▶ _Work instructions_: Could you revise the data from the line with "You are a computer-use agent. The height" up to and including the line with "Click the 17", putting "Screen size" in place of "Viewport" and keeping everything else the same?

(Dataset records)
-=-=-

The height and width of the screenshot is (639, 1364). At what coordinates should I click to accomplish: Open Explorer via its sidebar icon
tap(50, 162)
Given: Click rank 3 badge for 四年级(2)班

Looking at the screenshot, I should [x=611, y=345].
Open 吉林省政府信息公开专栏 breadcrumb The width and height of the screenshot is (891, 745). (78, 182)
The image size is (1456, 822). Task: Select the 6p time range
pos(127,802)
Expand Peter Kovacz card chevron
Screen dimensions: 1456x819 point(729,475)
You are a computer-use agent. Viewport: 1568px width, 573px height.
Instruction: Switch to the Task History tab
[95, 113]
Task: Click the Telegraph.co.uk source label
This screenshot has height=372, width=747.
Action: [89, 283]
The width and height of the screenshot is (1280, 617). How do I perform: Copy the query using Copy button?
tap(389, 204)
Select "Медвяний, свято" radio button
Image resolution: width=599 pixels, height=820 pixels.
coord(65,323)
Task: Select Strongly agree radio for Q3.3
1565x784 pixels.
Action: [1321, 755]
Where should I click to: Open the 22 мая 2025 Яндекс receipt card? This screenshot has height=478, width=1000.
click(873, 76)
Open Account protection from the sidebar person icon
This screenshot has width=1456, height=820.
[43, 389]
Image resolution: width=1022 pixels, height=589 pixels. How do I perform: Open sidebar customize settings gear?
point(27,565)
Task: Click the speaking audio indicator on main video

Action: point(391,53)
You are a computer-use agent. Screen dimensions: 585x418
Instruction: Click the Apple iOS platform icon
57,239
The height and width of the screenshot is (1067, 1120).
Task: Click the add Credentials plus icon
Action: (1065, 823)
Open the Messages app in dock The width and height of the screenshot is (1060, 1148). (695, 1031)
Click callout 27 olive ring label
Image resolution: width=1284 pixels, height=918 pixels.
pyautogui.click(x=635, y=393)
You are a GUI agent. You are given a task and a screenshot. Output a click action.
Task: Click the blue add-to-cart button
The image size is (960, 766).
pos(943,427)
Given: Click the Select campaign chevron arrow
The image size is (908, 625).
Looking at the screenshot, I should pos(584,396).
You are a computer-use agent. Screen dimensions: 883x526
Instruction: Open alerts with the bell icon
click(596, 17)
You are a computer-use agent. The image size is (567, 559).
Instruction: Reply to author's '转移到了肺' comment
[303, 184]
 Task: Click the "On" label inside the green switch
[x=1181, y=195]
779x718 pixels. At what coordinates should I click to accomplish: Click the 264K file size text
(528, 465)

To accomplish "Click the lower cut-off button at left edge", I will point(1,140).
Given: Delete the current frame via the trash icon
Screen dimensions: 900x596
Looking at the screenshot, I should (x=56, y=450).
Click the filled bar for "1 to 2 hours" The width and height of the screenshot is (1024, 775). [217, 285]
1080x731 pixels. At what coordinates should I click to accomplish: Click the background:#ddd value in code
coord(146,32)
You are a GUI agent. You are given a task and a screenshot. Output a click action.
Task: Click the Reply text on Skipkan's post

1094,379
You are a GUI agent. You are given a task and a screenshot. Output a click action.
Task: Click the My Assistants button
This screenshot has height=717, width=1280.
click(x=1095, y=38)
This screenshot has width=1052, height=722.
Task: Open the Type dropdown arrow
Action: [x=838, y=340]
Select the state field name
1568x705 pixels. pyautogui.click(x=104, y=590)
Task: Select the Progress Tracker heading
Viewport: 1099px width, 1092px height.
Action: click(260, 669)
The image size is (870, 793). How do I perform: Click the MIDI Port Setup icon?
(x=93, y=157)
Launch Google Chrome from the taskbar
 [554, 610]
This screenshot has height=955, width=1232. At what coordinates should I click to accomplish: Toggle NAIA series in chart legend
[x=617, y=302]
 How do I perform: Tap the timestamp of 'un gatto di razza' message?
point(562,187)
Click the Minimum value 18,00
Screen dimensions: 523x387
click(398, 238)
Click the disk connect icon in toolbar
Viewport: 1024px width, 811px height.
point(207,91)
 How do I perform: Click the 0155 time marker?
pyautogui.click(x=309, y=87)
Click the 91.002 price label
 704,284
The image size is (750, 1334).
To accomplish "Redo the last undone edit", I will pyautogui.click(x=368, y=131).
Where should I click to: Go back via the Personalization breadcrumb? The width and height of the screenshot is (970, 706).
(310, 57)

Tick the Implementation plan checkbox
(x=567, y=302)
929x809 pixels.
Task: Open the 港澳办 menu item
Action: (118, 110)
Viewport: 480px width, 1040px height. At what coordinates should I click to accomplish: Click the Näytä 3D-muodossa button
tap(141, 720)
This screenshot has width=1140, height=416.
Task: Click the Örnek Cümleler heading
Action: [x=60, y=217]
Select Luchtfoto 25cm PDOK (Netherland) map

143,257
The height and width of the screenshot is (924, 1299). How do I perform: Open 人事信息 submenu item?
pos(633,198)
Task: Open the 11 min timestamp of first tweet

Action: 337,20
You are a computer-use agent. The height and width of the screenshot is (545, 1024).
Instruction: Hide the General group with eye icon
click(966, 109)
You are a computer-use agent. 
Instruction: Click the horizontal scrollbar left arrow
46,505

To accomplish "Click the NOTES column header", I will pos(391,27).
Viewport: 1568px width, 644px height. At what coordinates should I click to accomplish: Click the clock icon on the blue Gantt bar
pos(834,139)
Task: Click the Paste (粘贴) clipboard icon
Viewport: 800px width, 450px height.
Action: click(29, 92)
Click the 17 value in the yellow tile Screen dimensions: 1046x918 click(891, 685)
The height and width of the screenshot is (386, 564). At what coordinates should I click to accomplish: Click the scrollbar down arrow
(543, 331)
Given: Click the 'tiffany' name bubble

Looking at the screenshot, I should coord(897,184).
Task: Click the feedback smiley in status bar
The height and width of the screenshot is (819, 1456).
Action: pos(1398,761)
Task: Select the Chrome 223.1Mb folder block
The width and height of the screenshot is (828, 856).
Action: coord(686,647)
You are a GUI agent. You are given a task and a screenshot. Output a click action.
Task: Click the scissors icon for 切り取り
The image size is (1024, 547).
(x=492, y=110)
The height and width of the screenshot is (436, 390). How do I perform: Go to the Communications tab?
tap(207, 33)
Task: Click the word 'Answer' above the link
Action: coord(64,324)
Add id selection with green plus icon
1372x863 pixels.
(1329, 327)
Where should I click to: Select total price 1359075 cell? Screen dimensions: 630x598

-=-=-

▶ _Task output_:
You are a computer-use agent. The height and width of the screenshot is (545, 1024).
Instruction: Hide the General group with eye icon
click(966, 109)
You are a computer-use agent. 
Instruction: Click the horizontal scrollbar left arrow
46,505

To accomplish "Click the NOTES column header", I will pos(391,27).
Screen size: 1568px width, 644px height. At what coordinates should I click to accomplish: Click the clock icon on the blue Gantt bar
pos(834,139)
Task: Click the Paste (粘贴) clipboard icon
Screen size: 800px width, 450px height.
Action: click(29, 92)
Click the 17 value in the yellow tile Screen dimensions: 1046x918 click(891, 685)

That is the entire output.